§ Required work:
• A. Answer these questions from the Billboard 200 article:
(i) How many paid/subscription on-demand streams count as one equivalent album unit?
(ii) How many equivalent album units did The Tortured Poets Department earn in total?
(iii) Which album sits at No. 2, and how many equivalent album units did it earn?
• B. Write the next part of the Billboard 200 article, picking up after its final sentence.

With four debuts in the top 10, the region has the most new entries since a little over a year ago, when six albums debuted in the top 10 on the June 17, 2023-dated list.

The Billboard 200 chart ranks the most popular albums of the week in the U.S. based on multi-metric consumption as measured in equivalent album units, compiled by Luminate. Units comprise album sales, track equivalent albums (TEA) and streaming equivalent albums (SEA). Each unit equals one album sale, or 10 individual tracks sold from an album, or 3,750 ad-supported or 1,250 paid/subscription on-demand official audio and video streams generated by songs from an album. The new June 29, 2024-dated chart will be posted in full on Billboard‘s website on June 25. For all chart news, follow @billboard and @billboardcharts on both X, formerly known as Twitter, and Instagram.

Of The Tortured Poets Department’s 126,000 equivalent album units earned, SEA units comprise 93,000 (down 11% — it’s No. 1 on Top Streaming Albums for a ninth week; its SEA units equal 121.32 million on-demand official streams of the deluxe edition’s 31 songs), album sales comprise 33,000 (up 42%) and TEA units comprise less than 1,000 (down 11%). The album’s sales grew 42% in the tracking week thanks largely to two new CD variants of the set that shipped to customers. The two CDs, which were sold exclusively in Swift’s webstore, were briefly available to pre-order in early June. Both CDs contain the standard album’s 16 songs and an acoustic bonus track (one includes “Down Bad” and one includes “Guilty as Sin?”).

Notably, as The Tortured Poets Department has spent its first nine weeks at No. 1, it joins just five other albums that have achieved that same feat: Morgan Wallen’s One Thing at a Time (first 12 weeks at No. 1, of its total 19 weeks at No. 1 in 2023-24); Wallen’s Dangerous: The Double Album (all 10 of its weeks at No. 1 were from its debut atop the chart, 2021); Drake’s Views (first nine weeks at No. 1, of its total 13 weeks at No. 1 in 2016); Whitney Houston’s Whitney (all 11 of its weeks at No. 1 were from its debut atop the chart, 1987); and Stevie Wonder’s Songs in the Key of Life (first 13 weeks at No. 1, of its total 14 weeks at No. 1 in 1976). (For context, today, it’s common for albums to debut at No. 1. However, before 1991, when the Billboard 200 began utilizing Luminate’s electronically monitored tracking information, only six albums debuted at No. 1, including Whitney and Songs In the Key of Life.)

At No. 2 on the new Billboard 200, Billie Eilish’s Hit Me Hard and Soft is a non-mover, with 84,000 equivalent album units earned (down 20%).

§ Recorded data:
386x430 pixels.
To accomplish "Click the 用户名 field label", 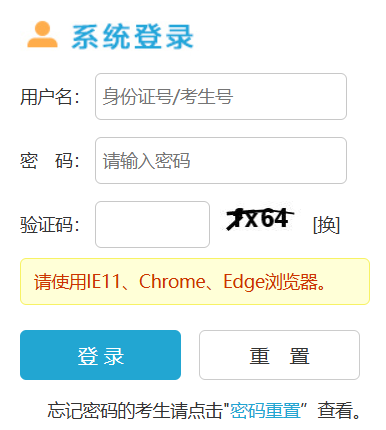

§ Expected responses:
• A.
(i) 1,250
(ii) 126,000
(iii) Billie Eilish's Hit Me Hard and Soft, with 84,000 units

• B.
Don Toliver’s Hardstone Psycho debuts at No. 3 on the Billboard 200 with 76,500 equivalent album units earned, his best week by units. Hardstone marks the hip-hop artist’s fourth consecutive top 10, the entirety of his charting releases. Of the 76,500 earned by the album in its opening week, SEA units comprise 57,000 (equaling 75.98 million on-demand official streams of the set’s 16 songs on its streaming edition; that marks his largest streaming week ever), album sales comprise 19,500 (his best sales week yet, all from digital download album purchases) and TEA units comprise a negligible sum.

Hardstone Psycho was announced on May 22 and features guest turns from Cash Cobain, Future, Kodak Black, Metro Boomin, Travis Scott, Teezo Touchdown and Charlie Wilson. The set’s release was preceded by a trio of songs, all of which reached the top 40 on the Hot R&B/Hip-Hop Songs chart: the Toliver-solo cuts “Bandit” and “Deep in the Water,” and “Attitude,” featuring Wilson and Cash Cobain.

The album’s first-week sales were bolstered by a mid-week release of a deluxe digital download album, sold exclusively through Toliver’s webstore, for $5, containing four additional bonus tracks exclusive to this download version and features from Lil Uzi Vert and Yeat.

Morgan Wallen’s chart-topping One Thing at a Time holds at No. 4 on the new Billboard 200 with 73,000 equivalent album units (up 2%).

$uicideboy$ clock their highest-charting album and biggest week by units earned as New World Depression debuts at No. 5 with 66,000 equivalent album units earned. It’s the fourth top 10-charting effort for the hip-hop duo (comprising cousins $crim and Ruby da Cherry) and first to reach the top five.

Of the album’s 66,000 units earned in its first week, SEA units comprise 46,000 (equaling 62.75 million on-demand official streams of the set’s 13 songs, marking the act’s biggest streaming week), album sales comprise 20,000 (with 16,000 of that sum on vinyl, bolstered by its availability across six variants — it’s the top-selling vinyl album of the week and the act’s best-ever sales week on vinyl) and TEA units comprise a negligible sum. The album was announced in early March and its release was preceded by the release of the song “Us Vs. Them,” which become the act’s first charting hit on the Billboard Hot 100 chart.

Luke Combs collects his sixth top 10 on the Billboard 200 as his new Fathers & Sons bows at No. 6 with 60,000 equivalent album units earned. The set was released on June 14 with little warning, as the country star announced the effort on June 6 alongside the release of its first cut, “The Man He Sees in Me.” The track debuted at No. 14 on the Hot Country Songs chart dated June 22.

Fathers & Sons is a thematic album “about being a dad” and was issued June 14, two days before the Father’s Day holiday. Combs has two sons, both under the age of 2.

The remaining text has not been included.